|
Jakarta—Maarif Institute for Culture Humanity, lembaga sosial yang
didirikan Prof Dr. Ahmad Syafii Maarif, kembali mengundang
partisipasi dari berbagai kalangan untuk menominasikan calon
penerima Maarif Award 2008.
Direktur Eksekutif Maarif Institute Raja Juli Antoni di Jakarta,
Selasa (12/2), menyatakan Maarif Award 2008 dilakukan karena
apresiasi publik yang sangat baik terhadap Maarif Award 2007 yang
diberikan kepada dua orang pekerja sosial kemanusiaan, yaitu Arianto
Sangadji (Poso Center, Sulawesi Tengah) dan Pendeta Jack Manuputty (Lembaga
Antar Iman, Maluku), karena peran dan kiprah konkret keduanya di
dalam menjembati komunitas agama yang terlibat konflik di Poso dan
Ambon.
“Selain liputan media cetak dan elektronik yang baik, kami juga
banyak menerima telepon dan surat yang mengapresiasi Maarif Award
2007 dan meminta untuk dilanjutkan,” ujar Antoni.
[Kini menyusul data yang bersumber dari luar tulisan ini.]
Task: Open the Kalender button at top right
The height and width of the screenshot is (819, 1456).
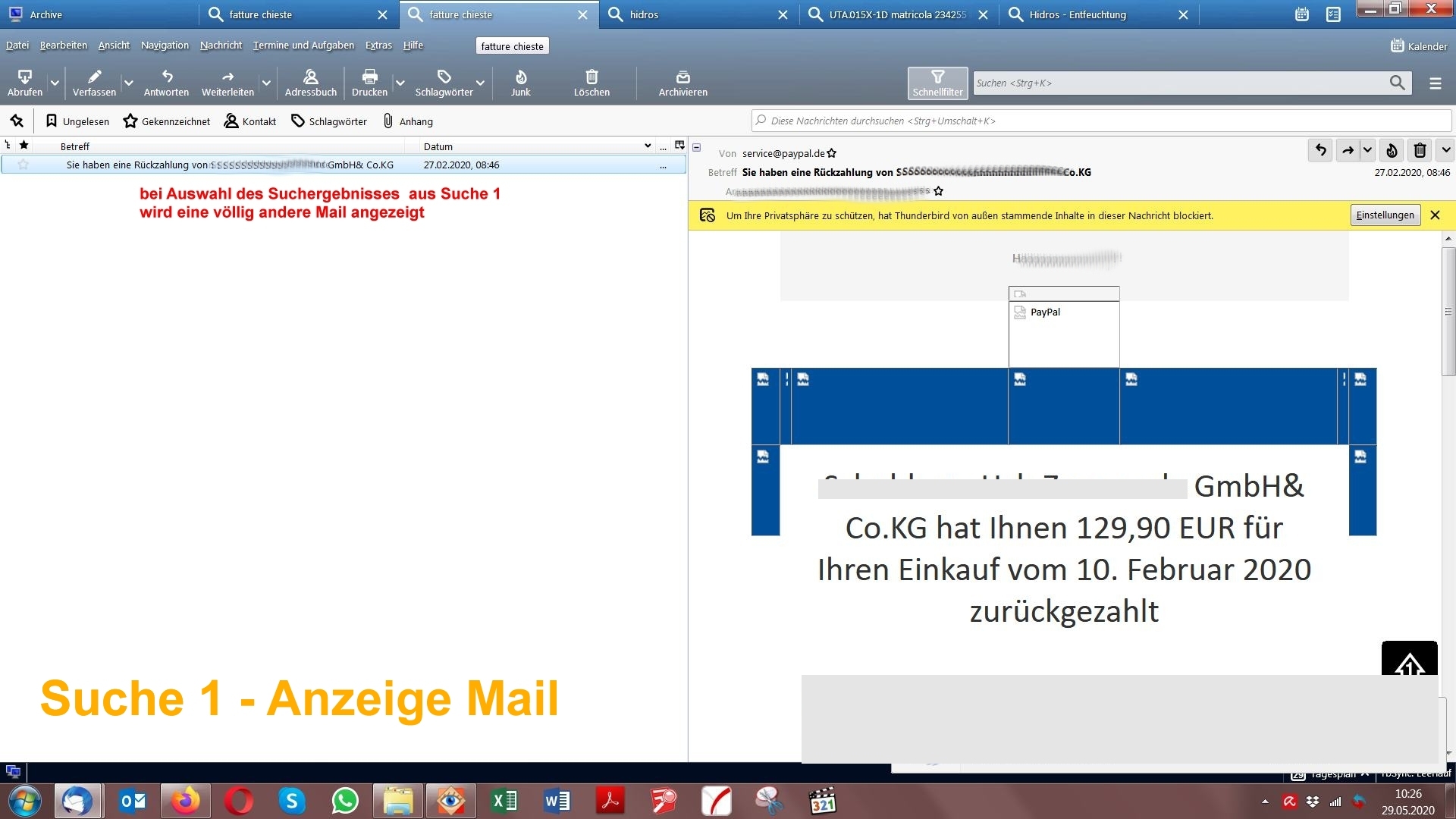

Maarif Award 2008 merupakan penghargaan yang diberikan kepada
perseorangan dan kelompok yang mempelopori serta berkiprah dalam
pro-ses perubahan sosial pada tingkat masyarakat akar rumput
(grassroots). Mereka juga memiliki kemampuan menjembatani
kemajemukan, baik agama, etnik, maupun budaya untuk mengangkat
martabat kemanusian serta kepeloporannya memberi manfaat bagi
masyarakat di tingkat akar rumput.
”Fokus kami adalah mencari pemimpin lokal yang visioner dari
berbaagai latar belakang profesi, berbuat sesuatu pada level
grassroots, di tengah krisis kepemimpinan yang menjadi persoalan
mendasar bangsa ini,” kata Antoni.
Secara terpisah, Prof. Ahmad Syafii Maarif, mengatakan, Indonesia
sangat sulit keluar dari krisis multidemensional bila tidak lahir
negarawan yang memiliki mentalitas dan spritalitas yang prima. “Saya
khawatir kita terjerembab menjadi failed state (negara yang gagal),
negara yang mengalami permanent transition (transisi permanen),”
ujarnya.
Usulan nama calon penerima Maarif Award 2008 dapat dikirim dengan
melampirkan riwayat hidup dan dokumen pendukung lainnya ke Maarif
Institute, Jl. Muria No. 07, Setiabudi Jakarta Selatan, paling
lambat tanggal 1 April 2007. Formulir dan keterangan lebih lanjut
dapat diakses di www.maarifinstitute.org.